Sumbawanews.com,- Australia memperingatkan bahwa fenomena El Nino yang sedang berkembang di Pasifik tropis kemungkinan akan menjadi yang paling intens dalam tujuh dekade terakhir. Biro Meteorologi Australia menyatakan bahwa suhu permukaan laut telah melampaui ambang batas kritis, sementara indikator atmosfer menunjukkan bahwa pola cuaca ini telah secara resmi terbentuk dan berpotensi memperburuk kondisi iklim global pada paruh kedua 2026.

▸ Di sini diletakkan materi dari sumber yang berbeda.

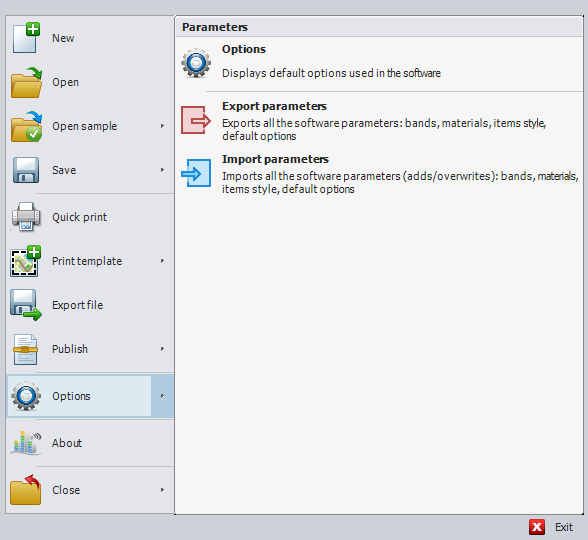Click the blue Import parameters icon

196,173
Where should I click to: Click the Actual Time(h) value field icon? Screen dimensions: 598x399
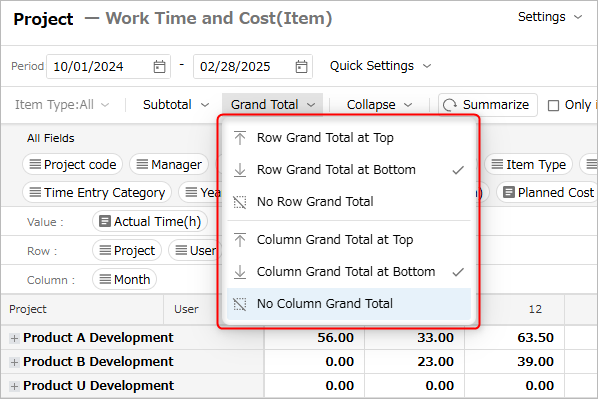(x=105, y=221)
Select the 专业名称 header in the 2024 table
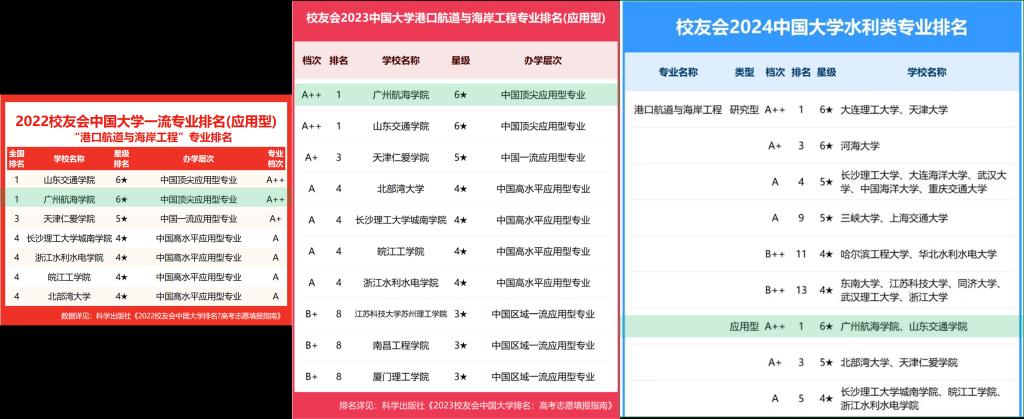 (679, 73)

Menurut analisis terbaru, sekitar setengah dari model prediksi cuaca global memproyeksikan bahwa El Nino ini bisa mencapai puncak tertinggi yang pernah tercatat sejak 1950. Fenomena ini diperkirakan akan membawa hujan ekstrem ke sebagian wilayah Amerika, sementara Asia — termasuk Indonesia — menghadapi musim kemarau yang lebih panjang, kering, dan ekstrem. Puncak kekeringan diprediksi terjadi pada Agustus hingga September 2026, memperdalam krisis pangan di negara-negara yang sudah terbebani oleh gangguan produksi pertanian.

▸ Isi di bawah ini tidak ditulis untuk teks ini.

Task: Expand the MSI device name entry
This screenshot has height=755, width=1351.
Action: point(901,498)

Di Australia, dampaknya terasa jelas: curah hujan di musim dingin dan semi diperkirakan menurun drastis, terutama di pantai timur, sementara suhu siang hari akan meningkat signifikan di wilayah selatan. Di Indonesia, Badan Meteorologi, Klimatologi, dan Geofisika (BMKG) telah memperingatkan bahwa El Nino akan aktif segera dan bertahan hingga 2027, meningkatkan risiko kebakaran hutan dan lahan, kekeringan air bersih, serta gangguan pada ketahanan pangan.

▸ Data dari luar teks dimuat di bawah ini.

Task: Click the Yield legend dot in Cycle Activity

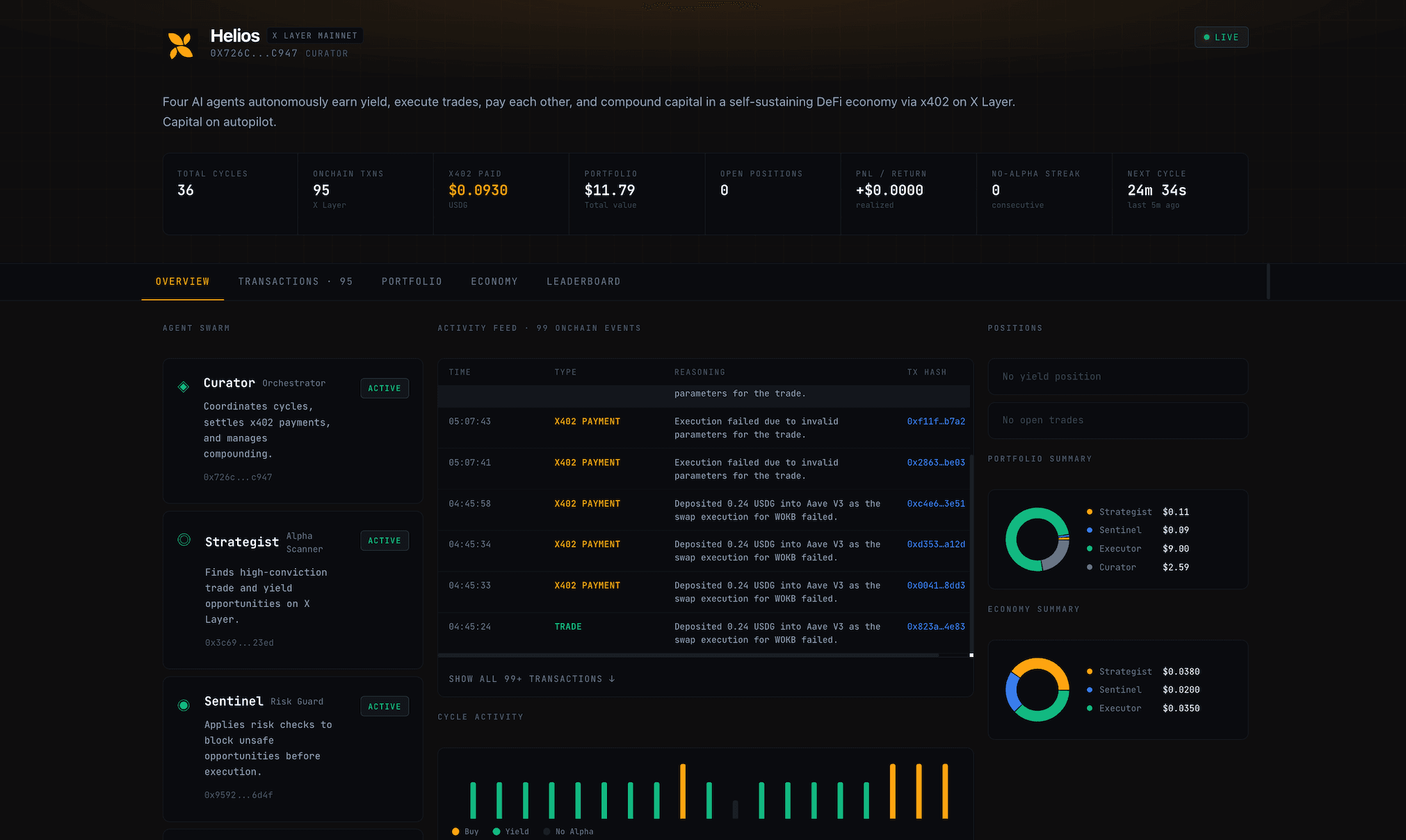Action: click(x=496, y=832)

Para ilmuwan menggarisbawahi bahwa perubahan iklim akibat pemanasan global telah memperparah intensitas El Nino kali ini. Dibandingkan dengan peristiwa serupa di masa lalu — seperti El Nino 1997-1998 atau bahkan bencana kelaparan tahun 1877-1878 yang menewaskan jutaan orang — kali ini dampaknya tidak hanya alamiah, tetapi juga diperkuat oleh akumulasi emisi karbon selama puluhan tahun.
Pemerintah dan lembaga kemanusiaan di kawasan Asia Tenggara diminta segera memperkuat kesiapsiagaan, mulai dari pengelolaan sumber daya air, distribusi bantuan pangan, hingga pencegahan karhutla. Tanpa tindakan kolektif yang cepat dan terkoordinasi, ancaman ini bukan sekadar cuaca buruk — tapi ujian terberat terhadap ketahanan iklim dan pangan global dalam generasi ini.